救いの糸の片端は
この世の歴史に於いて。
飲食物に混ぜ物をする、というのはこの国のみならず歴史を振り返ってみても珍しくない手段である。
……それが嫌がらせの類か、生死を分けるかは、文字通り匙加減次第なわけだが。
こと、権力や富の集まる場所において、それは後者の場合が圧倒的に多い。
だから当然、そういう身分に生まれ育ち、今や軍の中枢に居るジルベルトはその類の知識は一通り厳しく叩き込まれているし、“もしもの備え”としてある程度馴らされてもいる。
だが、同じ物を口にしても、吸血鬼と人間とでは顕れる症状が違う。
吸血鬼の方が人間より頑丈なので、そもそも人間相手より吸血鬼相手の方が量を必要とするという意味合いのものが殆どであるが、人間には無害でも吸血鬼には害になる物や、またその逆もあり。
そして、もう一つ。
食べ合わせという言葉があるように、それ単体では全くの無害なものでも、ある何かと合わせた瞬間に無害でなくなるものもある。
流石にそこまで詳細な知識を持つのは、専門の医師や薬師か学者くらいのものだろう。
「――助かるかどうかは五分五分……いえ、正直彼女の体力次第でしょう。解毒薬は打ちましたが、明日の朝まで保つかが、まず最初の峠となるでしょう」
末席とはいえ貴族であるカーラの屋敷にもお抱えの医師は居て。
ミリアが倒れてすぐに喚ばれた彼が口にした診断。
「そもそもが、悪ければ即死も有り得た“毒”です」
その答えに、ジルベルトは強く自責の念に苛まれながら、同時に医師に掴みかかりたい衝動を抑えながら、尋ねた。
「……やはりワインか? しかし、俺も彼らも同じ物を口にしている。――具合の悪そうだった彼女に、毒消しも飲ませたのに、何故……!」
「ワインそのものに、問題はありませんでした」
医師は、一度首を振ってから、診断材料として渡されていたワイングラスを見下ろした。
「しかし、香り付けのためでしょうか、ワインに入っていたスパイスの方は、我々吸血鬼の身体には無害ですが、人間には……毒、とまでは言いませんが、酒への耐性を下げ、酔いの回りを早める効果があります」
次いで、もう一つ、毒消しの入っていた瓶を摘み、目の高さまで持ち上げる。
「この毒消し。“普通に”使えば、人間にも吸血鬼にも効果があり、副作用も少ない安全な薬というのに間違いはありません」
普通に、というのを強調して言った医師に、ジルベルトは再度質問を投げかけた。
「別に、普段と変わった事はしていない。ただ普通に服用させただけだぞ……!」
「ええ、本来ならそれで問題はない。ですが、今回の場合飲み方の問題ではなく、相性の問題、つまり飲み合わせが悪かった」
医師は、似た様な瓶に入った同じ薬を取り出し、中身をワインの入ったグラスに注ぎ入れ、ゆっくりとそれを攪拌する。

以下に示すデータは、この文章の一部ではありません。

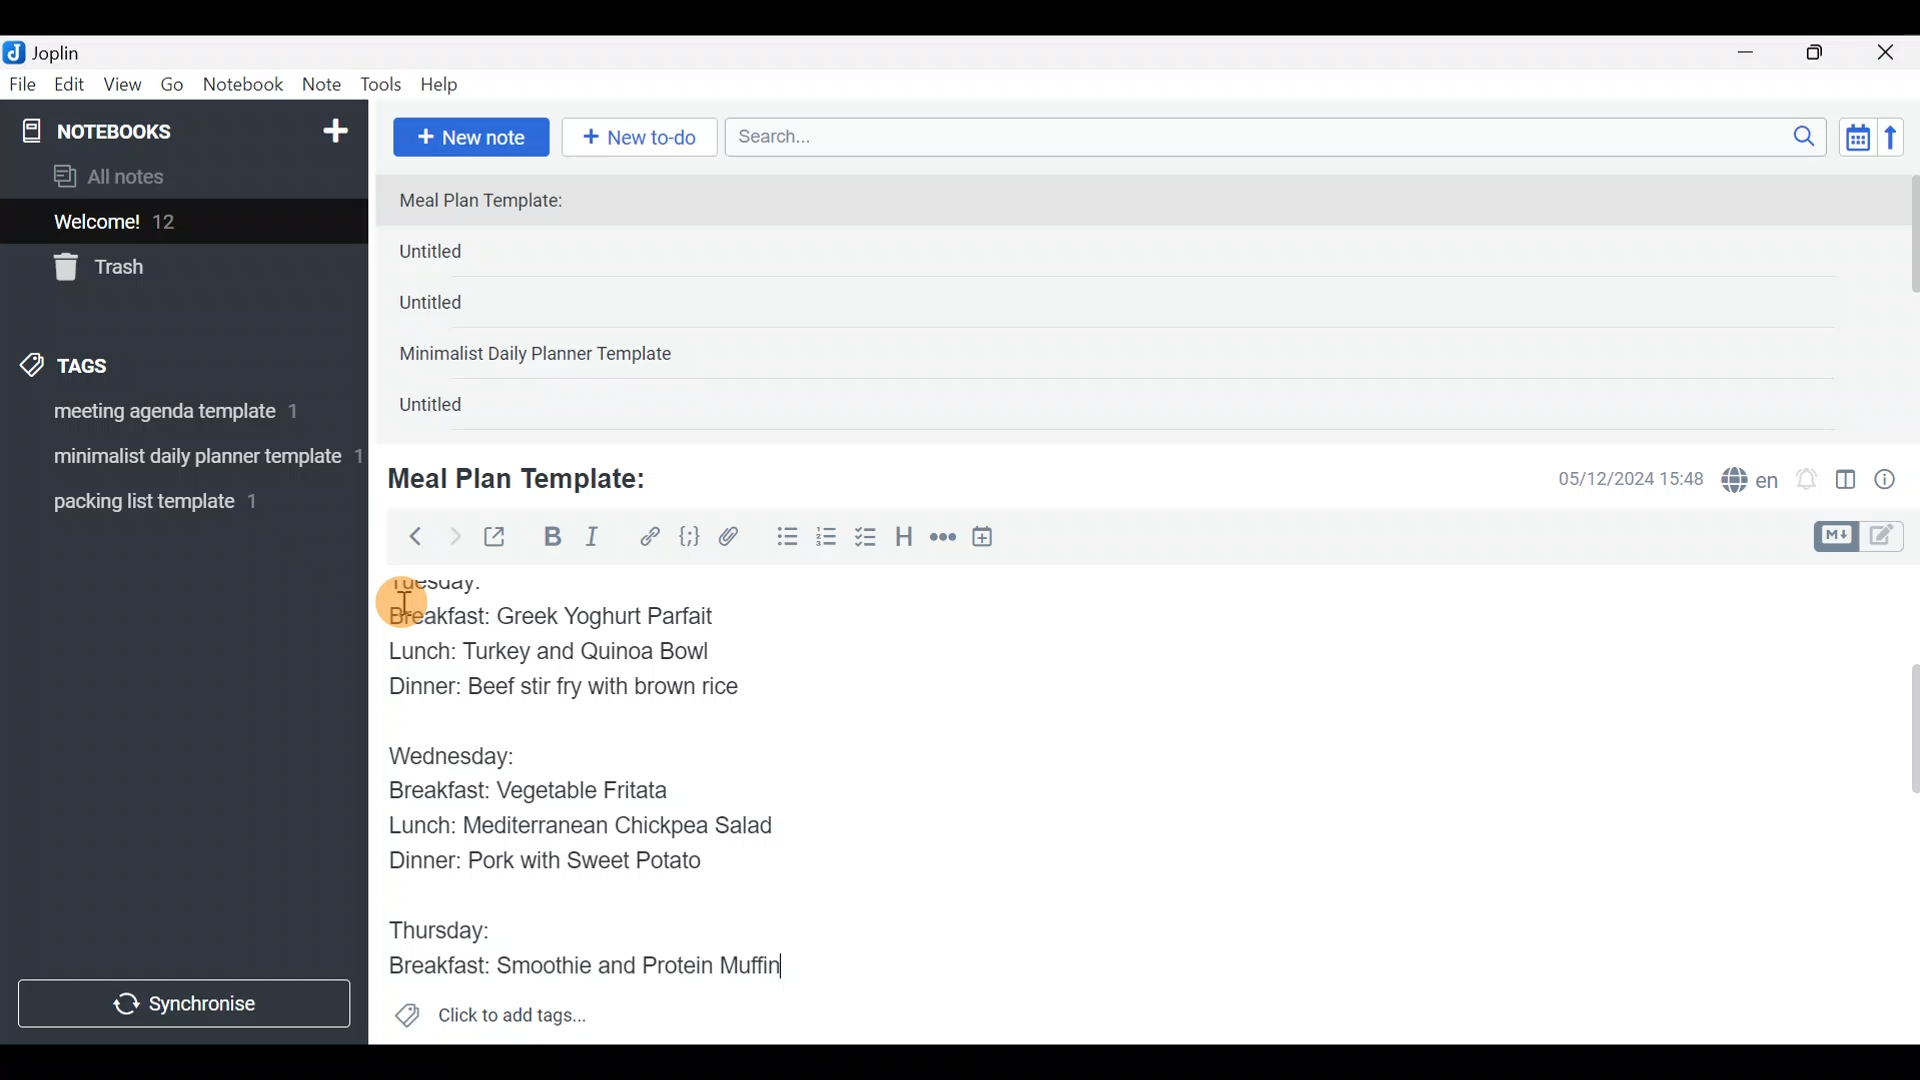  Describe the element at coordinates (568, 863) in the screenshot. I see `Dinner: Pork with Sweet Potato` at that location.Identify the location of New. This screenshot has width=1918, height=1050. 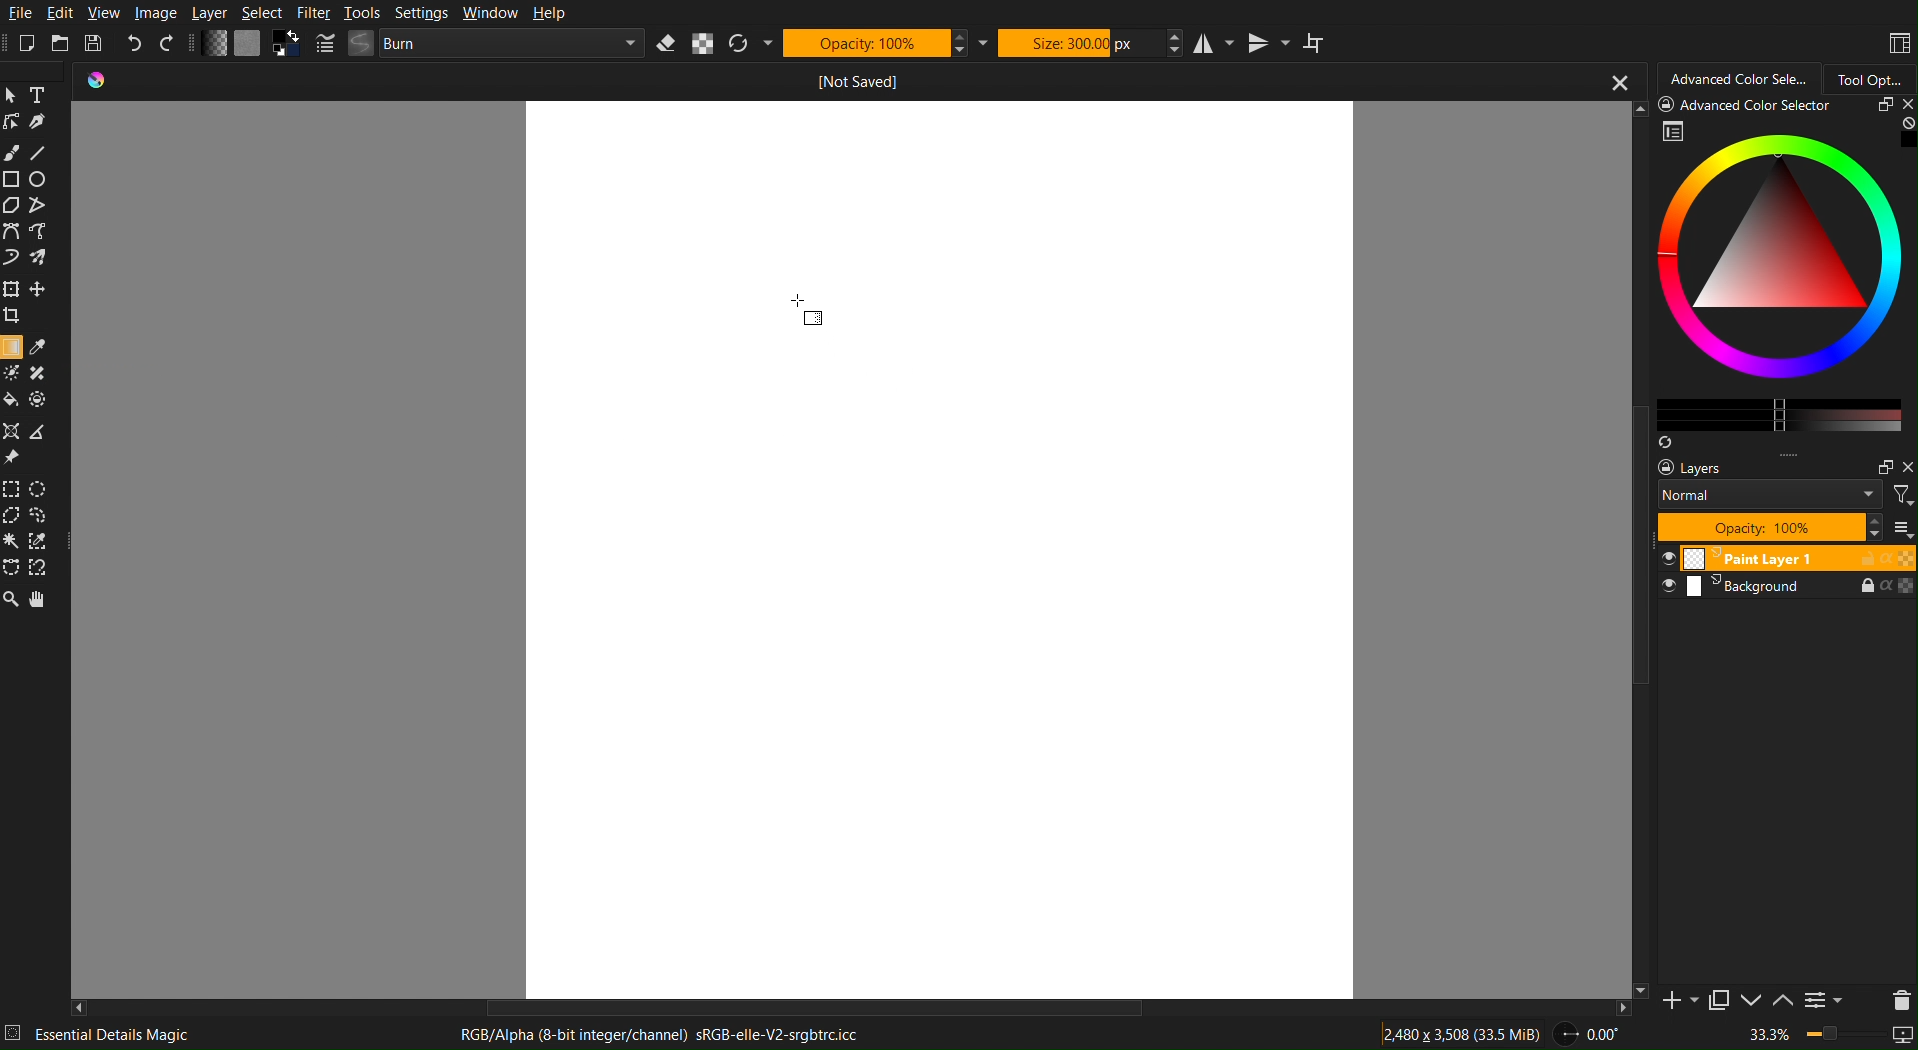
(28, 44).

「大抵の毒に、ある程度の効果が期待できるこの薬ですが、あくまで“大抵”であって、万能薬ではない。ごく僅かながら、効果がないどころかより協力な毒となる場合がある。その数少ない例の一つが、このスパイスとの組み合わせなのです」
無色透明の薬を溶いても、元のワインの色に変化は見られず、見た限りではごく当たり前の赤ワインだ。
「この一杯で、我々吸血鬼を一瞬で昏倒させられる強力な毒です」
今、この医師が皆の前でしてみせたのと同じことが、ミリアの胃の中で行われた。
「――申し訳ありません!」
医師の説明でそれを理解した者達の中、まずまっ先にカーラが声を上げ、腰を折り深々と頭を下げた。
「……お前だけの責任ではない。認識が甘かったのは俺も同じ――いや、遠からず人間である彼女を連れ島へ行くつもりでいた俺は、もっときちんとした知識を得ておくべきだったのを怠っていた以上、その責は俺のほうが重い」
ジルベルトは、強く拳を握り締めた。
「……本当に。これでは、ダリオの事は言えないな。まだまだ、足りない物が多すぎる」
その咎を、自分が被るなら自業自得というものだが、この間からそのとばっちりを受けているのはミリアばかりで――
「ジルベルト殿下」
静かな怒りを己に向ける彼に、医師が静かに呼びかける。
「今、五分五分と言った彼女が助かる見込みを、十中八九まで引き上げる方法が、ひとつだけ存在します」
「……! なら、早くそれを……!」
彼女を助ける方法があり、それを知りながら何故それを早くやらない?
当然の疑問を飲み込みながら、ジルベルトは医師に迫った。
けれど、医師は首を横へ振った。